Now, assuming that what you’ve been writing is formatted according to your institution’s guideline put aside a couple of days and have a play at putting what you have together into a prototype thesis. If you haven’t written certain bits yet then put in place holder pages with the titles on them but with no content (or content generated by something like Lorem Ipsum – All the facts – Lipsum generator).

In doing so you’ll be forced to deal with making sure that the page numbers are right (I had to have roman numbers for the front material and arabic numbers (starting at 1) for the chapters.) You’ll also have to make sure the you can generate a table of contents and lists of figures and tables correctly. If you’ve worked on chapters as separate files then merging them poses issues to do with footnote/endnote numbers being updated, as well as citations possibly needing to be reformatted.

Bibliographic material too can become a bit of a drama. Automated systems like EndNote etc. are really good at scanning the word processor files for references you’ve entered using it and generating a bibliography. If, however, you’re bibliography needs to include material outside of that which you have cited then you’ll need to figure out how to add the extra material – and remember, regenerating the citation based bibliography will replace any bibliography you have at the end of your document. (I solved that problem by keeping an EndNote database that contained the material I cited, plus other references I wanted to include. I generated the bibliography from that database and manually pasted it into Word at the end.)

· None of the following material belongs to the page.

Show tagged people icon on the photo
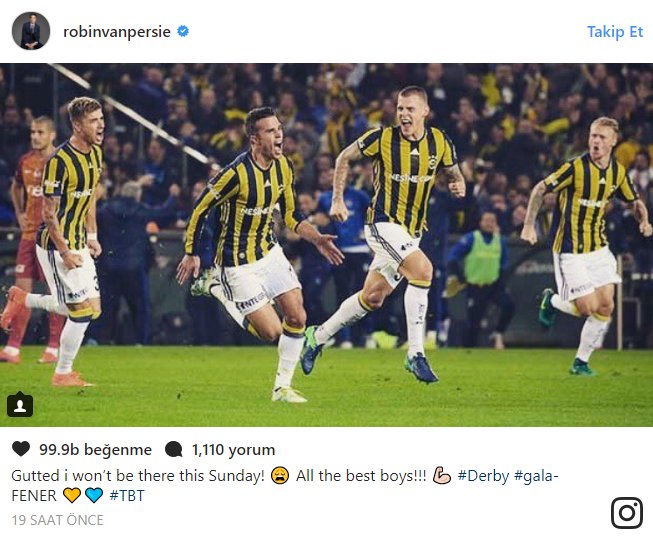Screen dimensions: 653x538 pyautogui.click(x=20, y=404)
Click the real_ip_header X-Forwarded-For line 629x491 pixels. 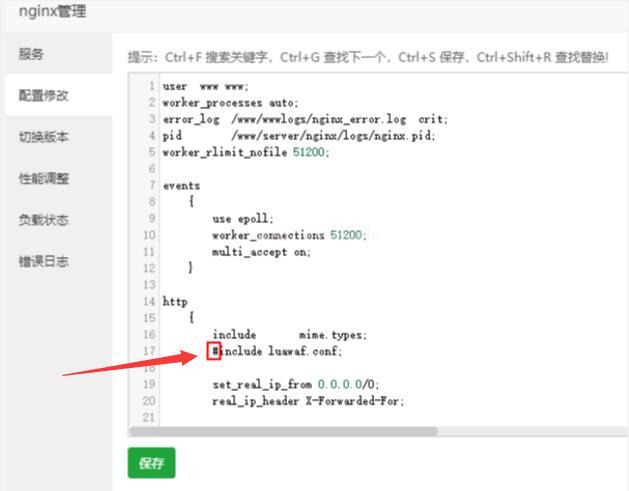[x=307, y=400]
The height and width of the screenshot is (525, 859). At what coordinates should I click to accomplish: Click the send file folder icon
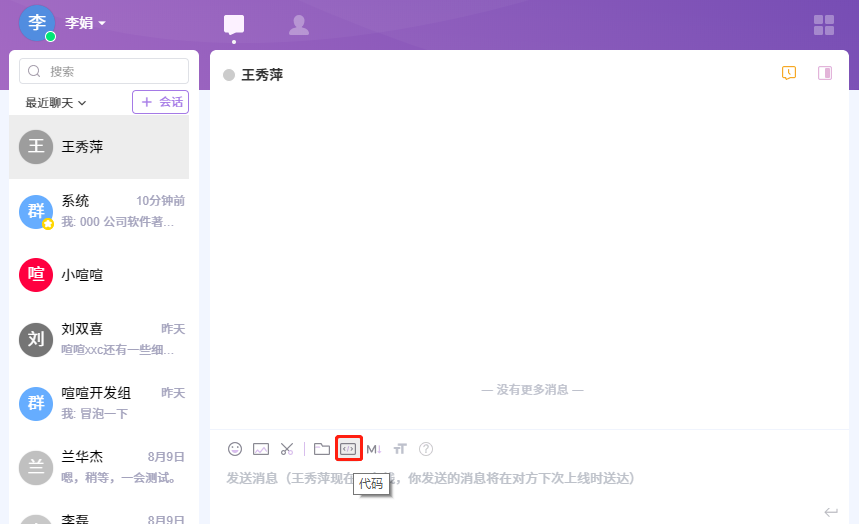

Also, it takes a long time to print, copy and bind a thesis (even spiral binding). Plus it costs a lot to copy and bind multiple copies if you don’t have access to free copying and binding. Until you’ve done that once and worked out the kinks in the process you don’t know what you’re up against if you’re doing it in a hurry.

So, do it at least once or twice well in advance of submission to get a feel for the task at hand. And if you’re not skilled with using your writing tools find someone who can help you learn well in advance of the panic stage.

Also, I printed and bound a prototype thesis about a year out from submission. Really useful to see what was missing and I carried around with me all the time. Very useful to have it sitting beside you when you’re writing other stuff. You can scrawl on it, reference it without having to balance too many word processor windows, and if you keep updating it you have growing proof that the thesis is actually growing. Plus it looks the goods if it’s formatted right.